About this exercise ->
Should any entry seem unclear, still set it down exactly as given, along with all the others.

Input for this task ->
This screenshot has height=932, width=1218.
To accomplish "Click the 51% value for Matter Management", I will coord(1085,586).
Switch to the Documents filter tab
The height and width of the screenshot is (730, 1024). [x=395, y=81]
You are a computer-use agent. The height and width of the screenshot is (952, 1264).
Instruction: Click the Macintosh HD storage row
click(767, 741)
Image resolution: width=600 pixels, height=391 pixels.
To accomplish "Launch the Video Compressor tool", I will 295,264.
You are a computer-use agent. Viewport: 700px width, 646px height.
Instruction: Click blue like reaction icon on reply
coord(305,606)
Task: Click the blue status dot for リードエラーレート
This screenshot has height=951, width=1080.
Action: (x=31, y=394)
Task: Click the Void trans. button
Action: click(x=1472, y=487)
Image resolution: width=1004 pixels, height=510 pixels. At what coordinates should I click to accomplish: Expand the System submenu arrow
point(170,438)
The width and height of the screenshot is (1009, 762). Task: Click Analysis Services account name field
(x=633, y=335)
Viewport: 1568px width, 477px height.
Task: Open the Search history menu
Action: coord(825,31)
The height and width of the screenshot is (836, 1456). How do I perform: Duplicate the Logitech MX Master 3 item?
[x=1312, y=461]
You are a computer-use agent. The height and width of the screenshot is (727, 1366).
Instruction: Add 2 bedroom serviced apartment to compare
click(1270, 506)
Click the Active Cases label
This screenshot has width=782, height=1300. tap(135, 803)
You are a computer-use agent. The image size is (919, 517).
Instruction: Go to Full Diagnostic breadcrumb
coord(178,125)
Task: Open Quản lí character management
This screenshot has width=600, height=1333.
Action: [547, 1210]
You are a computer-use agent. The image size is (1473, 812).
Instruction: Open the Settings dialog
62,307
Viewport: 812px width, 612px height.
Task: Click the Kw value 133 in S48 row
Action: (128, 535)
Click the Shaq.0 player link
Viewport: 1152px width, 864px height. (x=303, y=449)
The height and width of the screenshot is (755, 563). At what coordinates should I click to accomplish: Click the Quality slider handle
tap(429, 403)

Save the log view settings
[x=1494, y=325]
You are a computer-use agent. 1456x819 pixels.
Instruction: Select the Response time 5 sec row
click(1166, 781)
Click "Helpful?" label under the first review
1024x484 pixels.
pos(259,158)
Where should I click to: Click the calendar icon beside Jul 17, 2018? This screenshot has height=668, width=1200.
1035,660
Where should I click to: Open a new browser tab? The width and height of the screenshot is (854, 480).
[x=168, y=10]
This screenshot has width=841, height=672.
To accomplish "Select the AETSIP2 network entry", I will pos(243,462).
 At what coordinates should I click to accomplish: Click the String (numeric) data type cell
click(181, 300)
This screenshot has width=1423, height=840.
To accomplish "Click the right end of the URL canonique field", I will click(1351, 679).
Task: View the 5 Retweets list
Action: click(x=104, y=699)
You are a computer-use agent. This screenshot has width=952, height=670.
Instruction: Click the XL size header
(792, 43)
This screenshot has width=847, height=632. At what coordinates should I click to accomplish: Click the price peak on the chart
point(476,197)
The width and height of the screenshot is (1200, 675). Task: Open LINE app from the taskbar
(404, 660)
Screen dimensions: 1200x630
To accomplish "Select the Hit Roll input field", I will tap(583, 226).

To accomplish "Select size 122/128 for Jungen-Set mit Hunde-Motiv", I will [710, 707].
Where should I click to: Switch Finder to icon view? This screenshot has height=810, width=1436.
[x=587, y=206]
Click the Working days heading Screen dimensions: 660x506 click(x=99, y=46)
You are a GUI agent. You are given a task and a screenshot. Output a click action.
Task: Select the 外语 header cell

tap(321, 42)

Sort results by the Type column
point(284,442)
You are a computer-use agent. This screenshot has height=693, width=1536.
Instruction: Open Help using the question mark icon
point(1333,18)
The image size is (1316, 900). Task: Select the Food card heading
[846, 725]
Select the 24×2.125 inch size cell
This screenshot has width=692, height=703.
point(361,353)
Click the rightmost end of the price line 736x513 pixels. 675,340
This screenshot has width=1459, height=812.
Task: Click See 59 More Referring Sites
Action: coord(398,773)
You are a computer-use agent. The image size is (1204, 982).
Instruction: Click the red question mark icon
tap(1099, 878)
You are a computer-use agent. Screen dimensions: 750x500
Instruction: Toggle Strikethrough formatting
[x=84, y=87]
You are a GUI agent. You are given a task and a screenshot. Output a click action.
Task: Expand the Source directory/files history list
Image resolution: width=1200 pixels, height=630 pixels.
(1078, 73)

Solution to this task ->
This screenshot has height=932, width=1218.
To accomplish "Click the 51% value for Matter Management", I will coord(1085,586).
Switch to the Documents filter tab
The height and width of the screenshot is (730, 1024). [x=395, y=81]
You are a computer-use agent. The height and width of the screenshot is (952, 1264).
Instruction: Click the Macintosh HD storage row
click(767, 741)
Image resolution: width=600 pixels, height=391 pixels.
To accomplish "Launch the Video Compressor tool", I will 295,264.
You are a computer-use agent. Viewport: 700px width, 646px height.
Instruction: Click blue like reaction icon on reply
coord(305,606)
Task: Click the blue status dot for リードエラーレート
This screenshot has height=951, width=1080.
Action: (x=31, y=394)
Task: Click the Void trans. button
Action: click(x=1472, y=487)
Image resolution: width=1004 pixels, height=510 pixels. At what coordinates should I click to accomplish: Expand the System submenu arrow
point(170,438)
The width and height of the screenshot is (1009, 762). Task: Click Analysis Services account name field
(x=633, y=335)
Viewport: 1568px width, 477px height.
Task: Open the Search history menu
Action: coord(825,31)
The height and width of the screenshot is (836, 1456). How do I perform: Duplicate the Logitech MX Master 3 item?
[x=1312, y=461]
You are a computer-use agent. The height and width of the screenshot is (727, 1366).
Instruction: Add 2 bedroom serviced apartment to compare
click(1270, 506)
Click the Active Cases label
This screenshot has width=782, height=1300. tap(135, 803)
You are a computer-use agent. The image size is (919, 517).
Instruction: Go to Full Diagnostic breadcrumb
coord(178,125)
Task: Open Quản lí character management
This screenshot has width=600, height=1333.
Action: [547, 1210]
You are a computer-use agent. The image size is (1473, 812).
Instruction: Open the Settings dialog
62,307
Viewport: 812px width, 612px height.
Task: Click the Kw value 133 in S48 row
Action: (128, 535)
Click the Shaq.0 player link
Viewport: 1152px width, 864px height. (x=303, y=449)
The height and width of the screenshot is (755, 563). At what coordinates should I click to accomplish: Click the Quality slider handle
tap(429, 403)

Save the log view settings
[x=1494, y=325]
You are a computer-use agent. 1456x819 pixels.
Instruction: Select the Response time 5 sec row
click(1166, 781)
Click "Helpful?" label under the first review
1024x484 pixels.
pos(259,158)
Where should I click to: Click the calendar icon beside Jul 17, 2018? This screenshot has height=668, width=1200.
1035,660
Where should I click to: Open a new browser tab? The width and height of the screenshot is (854, 480).
[x=168, y=10]
This screenshot has width=841, height=672.
To accomplish "Select the AETSIP2 network entry", I will pos(243,462).
 At what coordinates should I click to accomplish: Click the String (numeric) data type cell
click(181, 300)
This screenshot has width=1423, height=840.
To accomplish "Click the right end of the URL canonique field", I will click(1351, 679).
Task: View the 5 Retweets list
Action: click(x=104, y=699)
You are a computer-use agent. This screenshot has width=952, height=670.
Instruction: Click the XL size header
(792, 43)
This screenshot has width=847, height=632. At what coordinates should I click to accomplish: Click the price peak on the chart
point(476,197)
The width and height of the screenshot is (1200, 675). Task: Open LINE app from the taskbar
(404, 660)
Screen dimensions: 1200x630
To accomplish "Select the Hit Roll input field", I will tap(583, 226).

To accomplish "Select size 122/128 for Jungen-Set mit Hunde-Motiv", I will [710, 707].
Where should I click to: Switch Finder to icon view? This screenshot has height=810, width=1436.
[x=587, y=206]
Click the Working days heading Screen dimensions: 660x506 click(x=99, y=46)
You are a GUI agent. You are given a task and a screenshot. Output a click action.
Task: Select the 外语 header cell

tap(321, 42)

Sort results by the Type column
point(284,442)
You are a computer-use agent. This screenshot has height=693, width=1536.
Instruction: Open Help using the question mark icon
point(1333,18)
The image size is (1316, 900). Task: Select the Food card heading
[846, 725]
Select the 24×2.125 inch size cell
This screenshot has width=692, height=703.
point(361,353)
Click the rightmost end of the price line 736x513 pixels. 675,340
This screenshot has width=1459, height=812.
Task: Click See 59 More Referring Sites
Action: coord(398,773)
You are a computer-use agent. The image size is (1204, 982).
Instruction: Click the red question mark icon
tap(1099, 878)
You are a computer-use agent. Screen dimensions: 750x500
Instruction: Toggle Strikethrough formatting
[x=84, y=87]
You are a GUI agent. You are given a task and a screenshot. Output a click action.
Task: Expand the Source directory/files history list
Image resolution: width=1200 pixels, height=630 pixels.
(1078, 73)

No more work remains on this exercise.